# TASK TO CARRY OUT
Please repeat all of the material below word for word, leaving the pictures out of your answer.

# GIVEN INFORMATION
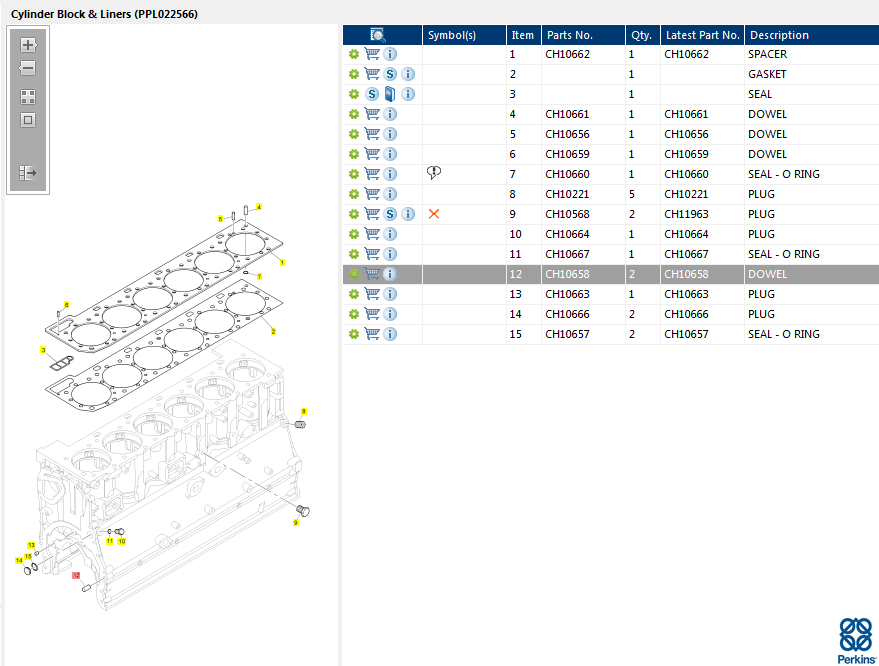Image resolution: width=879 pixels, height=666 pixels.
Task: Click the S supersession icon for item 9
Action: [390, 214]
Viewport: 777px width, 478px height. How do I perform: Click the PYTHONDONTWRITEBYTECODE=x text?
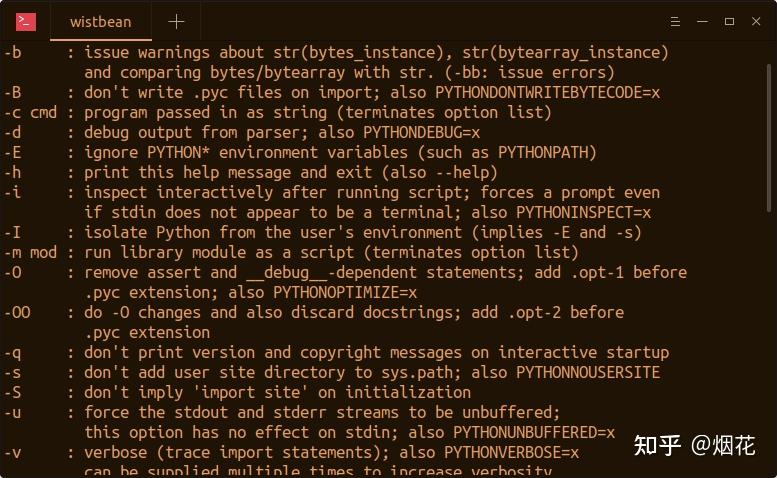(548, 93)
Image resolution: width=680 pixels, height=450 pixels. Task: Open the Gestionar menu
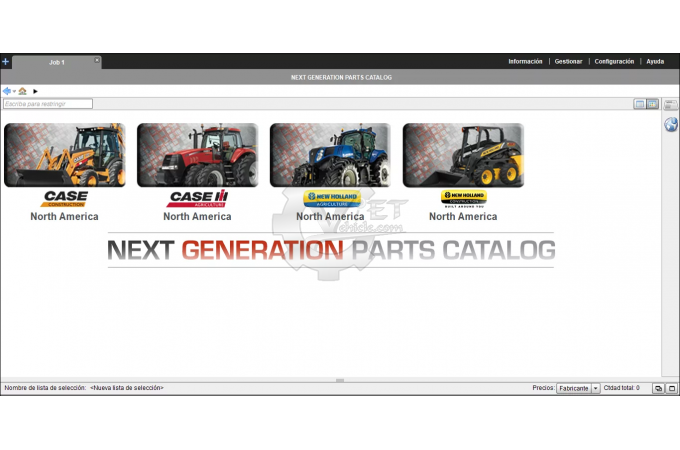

# THE ANSWER
Image resolution: width=879 pixels, height=666 pixels.
Task: Click the S supersession icon for item 9
Action: [390, 214]
Viewport: 777px width, 478px height. How do I perform: Click the PYTHONDONTWRITEBYTECODE=x text?
(548, 93)
Image resolution: width=680 pixels, height=450 pixels. Task: Open the Gestionar menu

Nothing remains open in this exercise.